Elle a exposé et publié ses photographies au Canada et aux États-Unis. Elle développe ses propres expositions et a également participé à d'autres expositions de groupe. Sa première participation à une exposition de groupe a eu lieu à la Little Shop Gallery en 1980. En mars 1982, elle monte une exposition photographique intitulée ""Relations"" qui est exposée pour la première fois à la Galerie Dazibao à Montréal. En 1985, elle réalise le projet intitulé "Donner naissance n'est qu'un début : Les femmes parlent de maternité’’. Dans ce projet, Judith Crawley présente des photographies en noir et blanc de femmes avec leurs enfants, issues de sa parenté ou de son cercle d’amis. Les prises de vue sont accompagnées de textes, en anglais et en français, tirés d’entrevues menées avec ses sujets abordant des questions relatives à la vie des femmes en tant que mères. Ce projet donna naissance à un ouvrage, pour la publication duquel elle recueilli des fonds et travailla en collaboration avec son proche entourage.

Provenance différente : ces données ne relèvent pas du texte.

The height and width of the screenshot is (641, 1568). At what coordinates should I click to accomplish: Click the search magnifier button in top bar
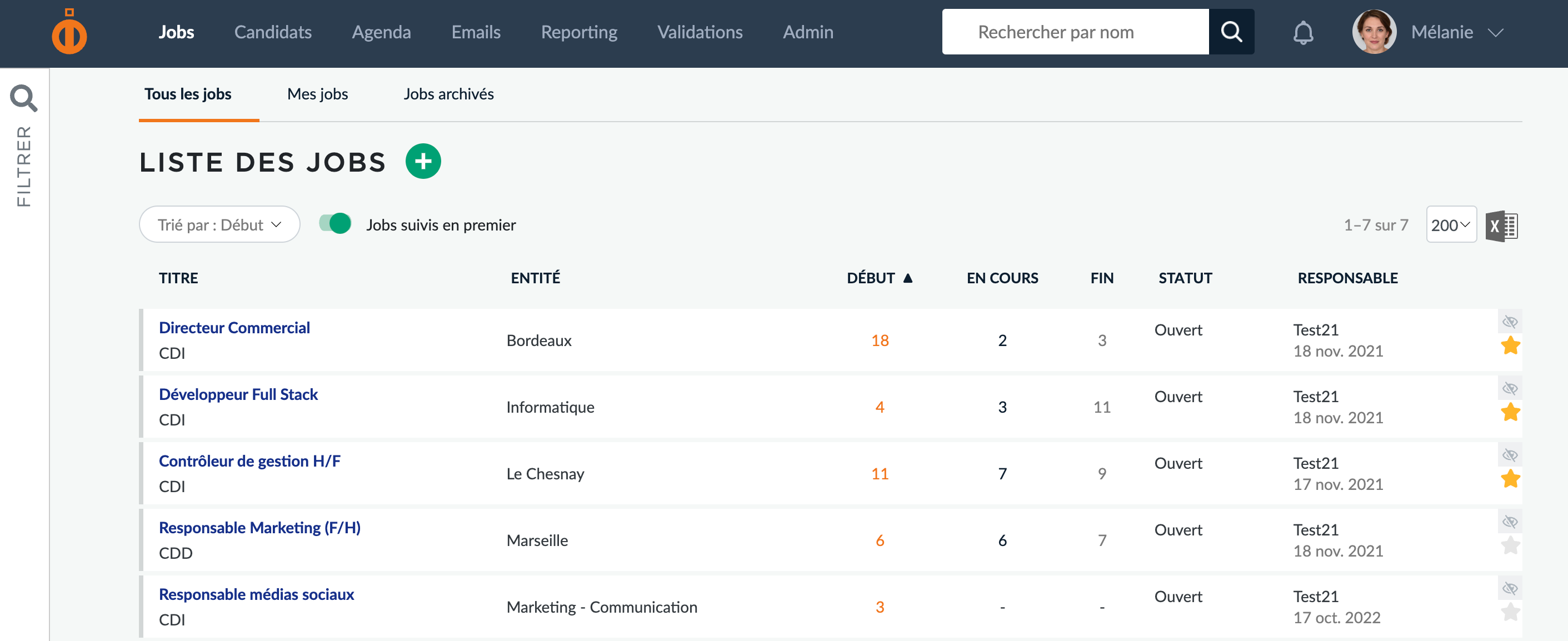pyautogui.click(x=1231, y=32)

En 1986, elle expose "You can’t hug kids with nuclear arms". Les photographies et les textes de cette exposition soulèvent des questionnements sur l’éducation des enfants face "à un éventuel holocauste nucléaire". L’exposition se termine par une liste de noms et de numéros de téléphone de groupes de désarmement présents à Montréal. En 1988, elle participe à ""Mexico/Canada : Un échange photographique"". En 1993 a été exposé pour la première fois le projet "One on Five...". Dans ce projet, des photographies de ses enfants sont accompagnées de leurs commentaires. Certains commentaires sont personnels à l’artiste et reliés à ses souvenirs de mère célibataire. En 1997, elle travaille à l'exposition "The 50s / La Cinquantaine". Le projet met l'accent sur les problèmes auxquels les femmes de sa communauté font face au milieu de leur vie. Il éclaire leur parcours en tant qu’individu, conjointe, mère, amie, collègue, etc. En 2001, elle participe à l'exposition collective "Urbanité" exposée au Centre de Créativité du Gesu. En 2002, Judith Crawley s'est rendue en Pologne avec une de ses amis et son frère. Ce voyage a donné lieu à des prises de vue dont certaines ont été utilisée pour le projet d’exposition "About Auschwitz / A Propos d'Auschwitz", présenté pour la première fois au Collège Vanier en 2003. Judith Lemer Crawley a également réalisé plus récemment l'exposition "Women's Daybook Series" présentée au Collège Vanier à Montréal en 2006.